- **EXTRACTED TEXT**:
──────────────────────────────

Brain aneurysms are weaknesses of the arterial wall that cause a ballooning out of the artery. This ballooning carries a risk of bursting or leaking into the surrounding brain tissue (rupture). If a brain aneurysm ruptures, it can cause severe bleeding (hemorrhage). At Mount Sinai, we are often able to identify the presence of an aneurysm and treat it before rupture. We use neuroendovascular techniques (embolization) or surgery (aneurysm clipping) to prevent a disastrous rupture.
Embolization. During embolization, we use angiogram techniques to treat the aneurysm from inside the blood vessel. We pack the aneurysm with detachable coils so it can no longer fill up with blood.
At Mount Sinai we have embolized more than 600 brain aneurysms. We are experts in both stent- and balloon-assisted coil embolization. Mount Sinai has FDA and IRB approval to use newly developed stents to assist in coil embolization, as well as Onyx HD, a liquid “glue” that closes brain aneurysms.
Aneurysm clipping. Instead of embolization, we might place a surgical clip around the neck of the aneurysm to prevent blood from flowing into it. This involves an open surgical procedure, but in some cases, this is the preferred approach.
In the event that an aneurysm does rupture, blood vessels in the brain may constrict (narrow), producing symptoms akin to a stroke. We use these same endovascular techniques to help re-open the blood vessels and restore circulation.

──────────────────────────────

- **SOURCE DATA**:
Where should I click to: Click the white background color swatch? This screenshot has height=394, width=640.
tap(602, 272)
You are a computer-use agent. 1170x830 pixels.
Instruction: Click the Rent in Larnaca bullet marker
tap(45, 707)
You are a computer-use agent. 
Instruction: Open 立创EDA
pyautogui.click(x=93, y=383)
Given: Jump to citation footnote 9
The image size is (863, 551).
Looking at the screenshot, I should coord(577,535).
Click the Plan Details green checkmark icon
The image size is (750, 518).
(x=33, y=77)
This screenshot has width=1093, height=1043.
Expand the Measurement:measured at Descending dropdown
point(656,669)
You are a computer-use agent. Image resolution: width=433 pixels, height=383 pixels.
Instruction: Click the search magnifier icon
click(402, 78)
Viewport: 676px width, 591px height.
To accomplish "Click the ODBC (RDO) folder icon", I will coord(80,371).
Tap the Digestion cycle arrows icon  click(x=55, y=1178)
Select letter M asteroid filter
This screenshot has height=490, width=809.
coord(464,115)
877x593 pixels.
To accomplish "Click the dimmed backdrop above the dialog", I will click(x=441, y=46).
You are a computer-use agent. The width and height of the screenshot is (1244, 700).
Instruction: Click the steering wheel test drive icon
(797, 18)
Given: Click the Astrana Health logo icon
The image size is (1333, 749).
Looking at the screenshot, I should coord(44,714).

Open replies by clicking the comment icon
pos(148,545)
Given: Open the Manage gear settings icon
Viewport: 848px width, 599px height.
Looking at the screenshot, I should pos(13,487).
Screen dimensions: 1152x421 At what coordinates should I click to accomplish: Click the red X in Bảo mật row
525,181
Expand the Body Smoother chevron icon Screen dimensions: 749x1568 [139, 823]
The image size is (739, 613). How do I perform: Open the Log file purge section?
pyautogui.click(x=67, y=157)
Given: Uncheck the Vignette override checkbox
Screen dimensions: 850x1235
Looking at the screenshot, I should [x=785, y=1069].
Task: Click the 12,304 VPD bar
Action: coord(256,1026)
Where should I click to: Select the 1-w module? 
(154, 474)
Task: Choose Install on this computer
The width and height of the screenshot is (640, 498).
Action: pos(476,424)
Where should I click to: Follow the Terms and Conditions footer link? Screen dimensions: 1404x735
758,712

──────────────────────────────

- **ASSIGNMENT 1**:
According to the aneurysm page, how many brain aneurysms has Mount Sinai embolized?
- **ASSIGNMENT 2**:
Retype the aneurysm page's wording between "Brain aneurysms are" and "up with blood.", inclusive.
Rely only on the aneurysm page for what comes next.

- **YOUR SOLUTION 1**:
More than 600.

- **YOUR SOLUTION 2**:
Brain aneurysms are weaknesses of the arterial wall that cause a ballooning out of the artery. This ballooning carries a risk of bursting or leaking into the surrounding brain tissue (rupture). If a brain aneurysm ruptures, it can cause severe bleeding (hemorrhage). At Mount Sinai, we are often able to identify the presence of an aneurysm and treat it before rupture. We use neuroendovascular techniques (embolization) or surgery (aneurysm clipping) to prevent a disastrous rupture.
Embolization. During embolization, we use angiogram techniques to treat the aneurysm from inside the blood vessel. We pack the aneurysm with detachable coils so it can no longer fill up with blood.